One reason is that Rendell and the state court system allowed the Family Court project to be outsourced to a private developer.

The 14-story courthouse is being overseen by the Oliver Tyrone Pulver Corp., a firm best known locally for an inscrutable black tower near 16th and Market Streets, nicknamed "Darth Vader" by architects. Pulver is partnering with attorney Jeffrey Rottwitt in a 50-50 deal.

Rottwitt also happens to be the real estate consultant hired by the state to find a site for the new Family Court. When the building is finished, the state will hand the developers a $200 million check and take ownership.

The developers have approached this project the way they might any speculative office, by designing an all-purpose shell for a standard box of cubicles. The design has none of the symbolism or majesty we expect in buildings devoted to the rule of law. It's not easy to find the right architecture for a courthouse in our modern, cynical age, but the developers never even tried.

Family Court is purely functional architecture, without a single setback. Although the addition of vertical metal strips will somewhat minimize the building's stretched-out proportions, the strips will have to be detailed carefully to avoid looking like jail bars.

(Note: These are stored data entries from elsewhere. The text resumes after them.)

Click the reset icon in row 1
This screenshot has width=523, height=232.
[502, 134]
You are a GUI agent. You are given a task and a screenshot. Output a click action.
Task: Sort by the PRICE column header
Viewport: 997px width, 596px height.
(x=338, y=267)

The unfortunate court project also saddles Philadelphia with an impossible white elephant: the original Family Court building on Logan Square. That handsome neoclassical palazzo by John T. Windrim, completed only in 1941, will become vacant in 2013 when the courts move to 15th and Arch Streets - just in time for the opening of the new Barnes Foundation a block away.

Such formal buildings are notoriously difficult to reuse. The city has spent decades trying to find the right tenant for another glorious pile, the Provident Mutual at 4601 Market St. Some officials suggest the city-owned Family Court would make a good hotel. Who knows? No space study has been undertaken to determine whether its size and floor plan suit that use, or whether a market for a hotel there exists.

There is no denying that something needs to be done about Family Court's cramped, poorly ventilated courtrooms, which host about 800,000 people a year. The court's functions are now awkwardly divided between two locations: the Logan Square building and a converted department store on 11th Street.

But since when does urgent need justify the utter lack of design ambition? Family Court isn't just another development scheme, like the riverfront casinos that are also part of the Rendell legacy. A courthouse is democracy rendered in 3-D, and this one will sit at the epicenter of Philadelphia's revitalized downtown.

Nutter has told Philadelphia that developers should be held to high design standards. But if a courthouse doesn't qualify for a rigorous design review, what building will?